53 Mongolian Last Names: Genghis Khan Era Origins and Modern Usage

By
Elizabeth Hill
53 Mongolian Last Names: Genghis Khan Era Origins and Modern Usage

Mongolian last names carry centuries of nomadic history, clan loyalty, and steppe geography in just a few syllables. The system of hereditary surnames is actually relatively recent in Mongolia, for most of its history, people used a single name plus a patronymic, but the surnames that emerged, especially after the 20th-century Soviet-era surname reforms, drew heavily on ancient clan names, warrior titles, and the vocabulary of the Mongol Empire.
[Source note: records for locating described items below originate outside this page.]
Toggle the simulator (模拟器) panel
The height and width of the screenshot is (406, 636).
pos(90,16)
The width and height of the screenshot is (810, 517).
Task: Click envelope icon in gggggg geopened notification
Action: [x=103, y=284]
If you are researching Mongolian last names for ancestry, fiction, baby naming, or pure curiosity, this list covers the real ones: their origins, what they meant to the people who bore them, and how they are used today.

A note on structure: many Mongolian surnames fall into recognizable categories, clan and tribal names, nature and landscape names, names built from titles and virtues, and names connected directly to the Genghis Khan era and the great noble houses. That is exactly how this list is organized.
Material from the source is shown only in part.